Известны куда более поразительные взлеты. Штеменко, например, пришел в Генеральный штаб в 1940 году с должности командира тяжелого танкового полка, в звании полковника. Не выходя из стен генерального штаба, дошел до должности его начальника (уникальный случай в военной истории), в звании генерала армии. После расстрела Берии был отстранен от должности начальника Генштаба и понижен в звании: с генерала армии до генерал-майора, «как ставленник Берия» – записано в постановлении Совета министров СССР. Но наследники Берия не могли оставить своего верного слугу без своих забот. Доказать, что он не ставленник, было невозможно. Следовательно, оставался только путь верной службы. И Штеменко решительно зашагал по этому пути. Начав с заместителя начальника штаба Сибирского военного округа, генерал-майора, он за десяток лет дошел до начальника штаба вооруженных сил Варшавского пакта, восстановив при этом и звание генерала армии. Думаю, он пошел бы и дальше, если бы не смерть, вставшая на его пути. Знаю ряд и других случаев щедрой награды КГБ за верную службу. Делалось это преимущественно путем раздачи высоких постов и званий – служебных и ученых.
На Лубянку я уже не вернулся. Эту тюрьму закрыли. Видимо, в серое здание не стали вмещаться все «труженики» госбезопасности, принятые по новым значительно расширившимся штатам. Меня доставили в Лефортово и поместили в 25-ую камеру. Ни на допросы, ни на собеседование меня больше не вызывали. И я мог спокойно читать и думать. Прежде всего я потребовал увеличения прогулки от одного часа до двух. Получил разрешение. Через два-три дня после возвращения в тюрьму дали свидание с женой. Свидание необычное. После обеда вывели на прогулку. Через несколько минут мне стало плохо. Попросил увести в камеру. Пообещали, но не уводили. Чувствую – вот-вот засну на ходу. Прошу еще раз увести. Снова не уводят. Выводной появляется только перед концом прогулки. Уводят. По пути в камеру встречается дежурный.
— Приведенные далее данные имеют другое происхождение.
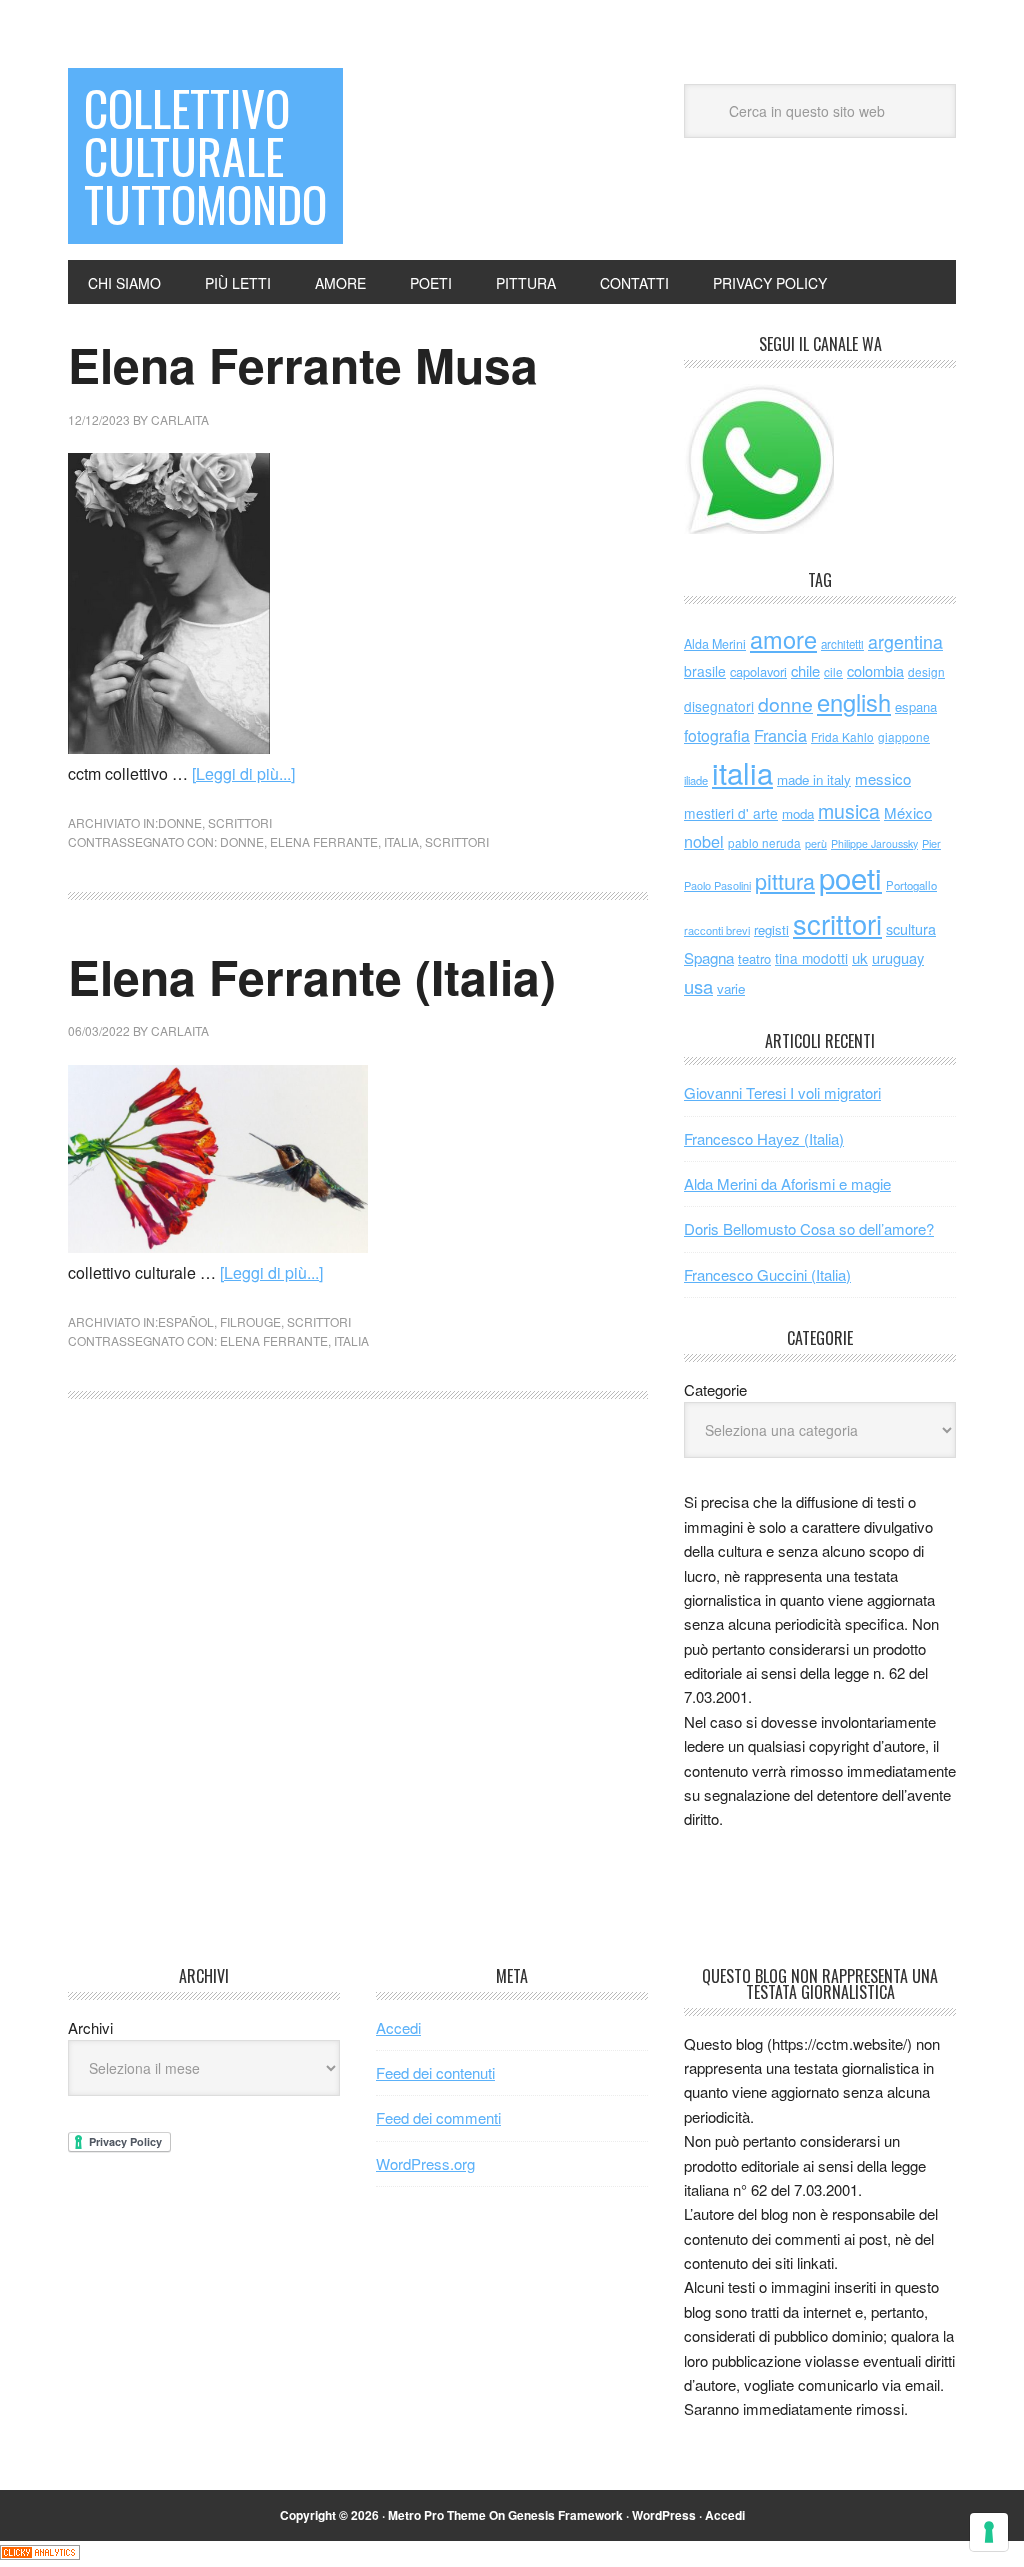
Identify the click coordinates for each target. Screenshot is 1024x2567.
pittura (785, 880)
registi (771, 929)
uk (860, 957)
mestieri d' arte (731, 813)
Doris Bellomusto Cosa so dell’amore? (809, 1228)
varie (731, 988)
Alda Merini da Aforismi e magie (787, 1183)
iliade (696, 780)
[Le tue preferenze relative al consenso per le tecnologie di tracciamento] (989, 2532)
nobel (704, 841)
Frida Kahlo (842, 736)
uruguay (898, 957)
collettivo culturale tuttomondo (205, 155)
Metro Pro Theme (437, 2515)
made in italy (814, 779)
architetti (842, 644)
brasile (705, 671)
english (854, 702)
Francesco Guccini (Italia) (767, 1274)
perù (816, 843)
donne (180, 822)
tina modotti (811, 958)
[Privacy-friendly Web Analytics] (40, 2553)
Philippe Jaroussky (874, 843)
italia (401, 841)
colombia (875, 670)
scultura (911, 928)
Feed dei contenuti (435, 2072)
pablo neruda (764, 843)
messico (883, 778)
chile (805, 670)
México (908, 812)
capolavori (758, 671)
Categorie (715, 1389)
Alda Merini (715, 644)
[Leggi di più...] (243, 773)
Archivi (90, 2027)
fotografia (717, 735)
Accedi (398, 2027)
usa (698, 986)
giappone (904, 736)
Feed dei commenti (438, 2117)
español (186, 1321)
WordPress (664, 2515)
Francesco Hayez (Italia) (764, 1138)
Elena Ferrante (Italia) (312, 976)
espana (916, 706)
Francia (780, 735)
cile (833, 671)
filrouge (250, 1321)
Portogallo (911, 885)
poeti (850, 877)
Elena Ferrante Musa (303, 364)
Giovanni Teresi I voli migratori (782, 1092)
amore (783, 639)
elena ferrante (324, 841)
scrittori (240, 822)
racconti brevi (717, 930)
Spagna (709, 957)
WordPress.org (425, 2163)
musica (849, 811)
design (926, 671)
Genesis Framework (565, 2515)
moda (798, 813)
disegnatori (719, 706)
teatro (754, 958)
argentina (905, 641)
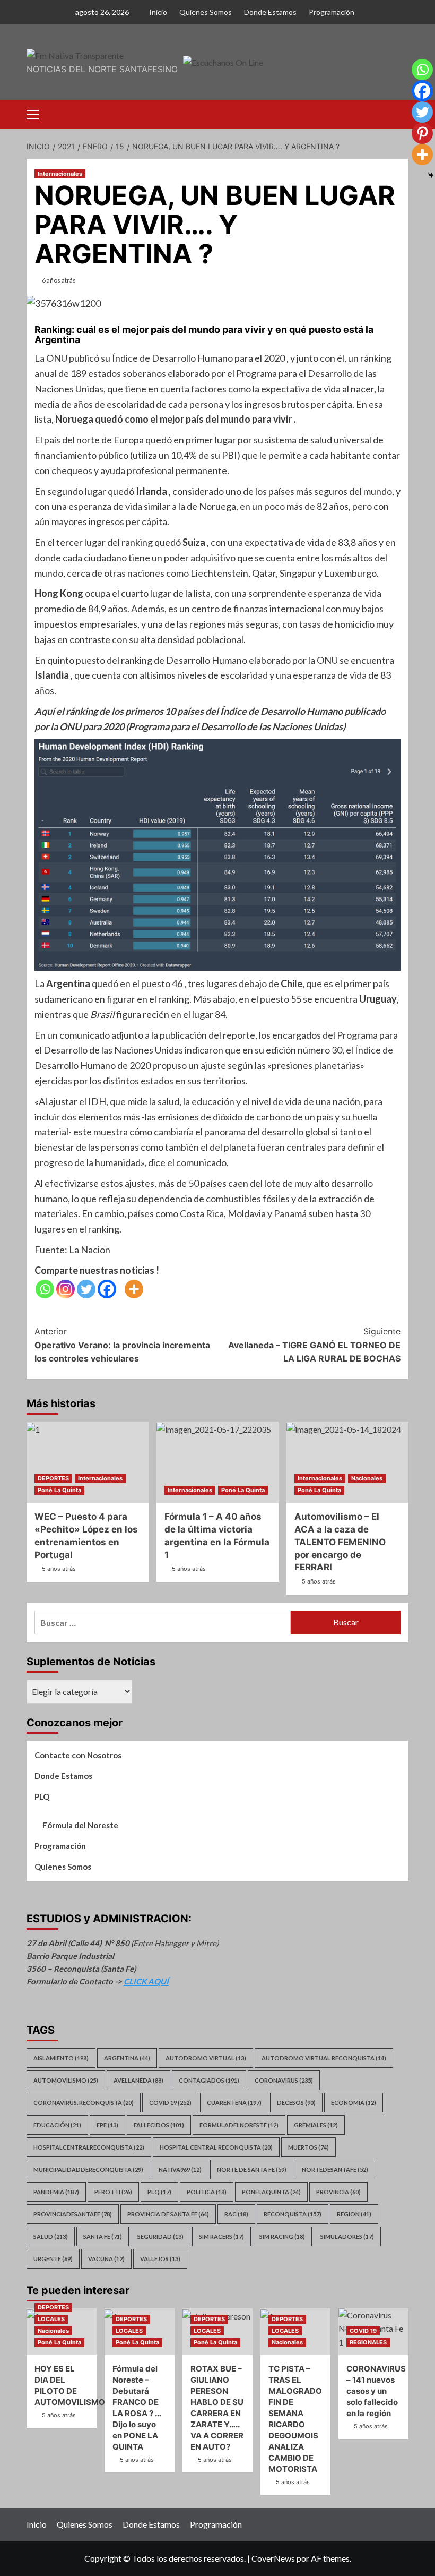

Объявляет: «На свидание!» Мобилизую все силы и иду. Что было на свидании – не помню. Как вернулся со свидания – тоже не знаю. Впоследствии жена рассказывала, что я гримасничал, кричал «Рот фронт!», дергался, как марионетка, бросил ей очень неудачно записку, которая упала на пол. Подобрал на глазах у охраны и просто сунул ей в карман. Поэтому, когда свидание кончилось, с нее потребовали эту записку. Она ее отдала, но когда вернулась домой, записка была при ней. Это особое искусство, раскрывать которое я не имею права, т. к. пока есть заключенные, у них есть и свои секреты.